### What you will do
Will you transcribe the entries that follow, exactly and in full?

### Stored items
####################

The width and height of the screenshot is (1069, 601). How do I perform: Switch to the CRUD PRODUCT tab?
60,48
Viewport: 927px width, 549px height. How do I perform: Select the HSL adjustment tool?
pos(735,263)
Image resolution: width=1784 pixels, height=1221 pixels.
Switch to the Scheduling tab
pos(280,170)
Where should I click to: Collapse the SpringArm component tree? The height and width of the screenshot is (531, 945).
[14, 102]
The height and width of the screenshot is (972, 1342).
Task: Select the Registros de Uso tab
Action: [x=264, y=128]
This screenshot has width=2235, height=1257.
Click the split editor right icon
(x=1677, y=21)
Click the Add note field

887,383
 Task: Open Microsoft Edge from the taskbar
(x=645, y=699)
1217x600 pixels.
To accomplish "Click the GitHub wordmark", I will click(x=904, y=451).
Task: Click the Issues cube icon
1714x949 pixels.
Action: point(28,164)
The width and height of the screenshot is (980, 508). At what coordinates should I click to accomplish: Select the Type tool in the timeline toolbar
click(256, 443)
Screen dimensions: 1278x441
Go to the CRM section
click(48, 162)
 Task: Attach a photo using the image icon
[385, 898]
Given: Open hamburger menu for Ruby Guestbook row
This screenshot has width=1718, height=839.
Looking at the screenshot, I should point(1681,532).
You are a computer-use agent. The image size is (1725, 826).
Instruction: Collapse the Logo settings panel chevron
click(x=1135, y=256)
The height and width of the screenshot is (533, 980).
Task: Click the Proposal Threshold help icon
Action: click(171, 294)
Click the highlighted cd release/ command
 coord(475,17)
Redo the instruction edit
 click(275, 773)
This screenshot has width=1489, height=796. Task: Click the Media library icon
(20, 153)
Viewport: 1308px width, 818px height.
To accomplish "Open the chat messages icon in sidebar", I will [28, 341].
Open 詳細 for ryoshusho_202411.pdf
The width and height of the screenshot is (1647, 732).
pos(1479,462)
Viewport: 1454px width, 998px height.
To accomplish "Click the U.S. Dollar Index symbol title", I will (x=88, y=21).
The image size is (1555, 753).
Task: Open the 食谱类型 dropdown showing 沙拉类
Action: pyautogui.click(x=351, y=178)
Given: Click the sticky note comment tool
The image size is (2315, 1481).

####################

### Completed exercise
The width and height of the screenshot is (1069, 601). How do I perform: Switch to the CRUD PRODUCT tab?
60,48
Viewport: 927px width, 549px height. How do I perform: Select the HSL adjustment tool?
pos(735,263)
Image resolution: width=1784 pixels, height=1221 pixels.
Switch to the Scheduling tab
pos(280,170)
Where should I click to: Collapse the SpringArm component tree? The height and width of the screenshot is (531, 945).
[14, 102]
The height and width of the screenshot is (972, 1342).
Task: Select the Registros de Uso tab
Action: [x=264, y=128]
This screenshot has width=2235, height=1257.
Click the split editor right icon
(x=1677, y=21)
Click the Add note field

887,383
 Task: Open Microsoft Edge from the taskbar
(x=645, y=699)
1217x600 pixels.
To accomplish "Click the GitHub wordmark", I will click(x=904, y=451).
Task: Click the Issues cube icon
1714x949 pixels.
Action: point(28,164)
The width and height of the screenshot is (980, 508). At what coordinates should I click to accomplish: Select the Type tool in the timeline toolbar
click(256, 443)
Screen dimensions: 1278x441
Go to the CRM section
click(48, 162)
 Task: Attach a photo using the image icon
[385, 898]
Given: Open hamburger menu for Ruby Guestbook row
This screenshot has width=1718, height=839.
Looking at the screenshot, I should point(1681,532).
You are a computer-use agent. The image size is (1725, 826).
Instruction: Collapse the Logo settings panel chevron
click(x=1135, y=256)
The height and width of the screenshot is (533, 980).
Task: Click the Proposal Threshold help icon
Action: click(171, 294)
Click the highlighted cd release/ command
 coord(475,17)
Redo the instruction edit
 click(275, 773)
This screenshot has width=1489, height=796. Task: Click the Media library icon
(20, 153)
Viewport: 1308px width, 818px height.
To accomplish "Open the chat messages icon in sidebar", I will [28, 341].
Open 詳細 for ryoshusho_202411.pdf
The width and height of the screenshot is (1647, 732).
pos(1479,462)
Viewport: 1454px width, 998px height.
To accomplish "Click the U.S. Dollar Index symbol title", I will (x=88, y=21).
The image size is (1555, 753).
Task: Open the 食谱类型 dropdown showing 沙拉类
Action: pyautogui.click(x=351, y=178)
Given: Click the sticky note comment tool
The image size is (2315, 1481).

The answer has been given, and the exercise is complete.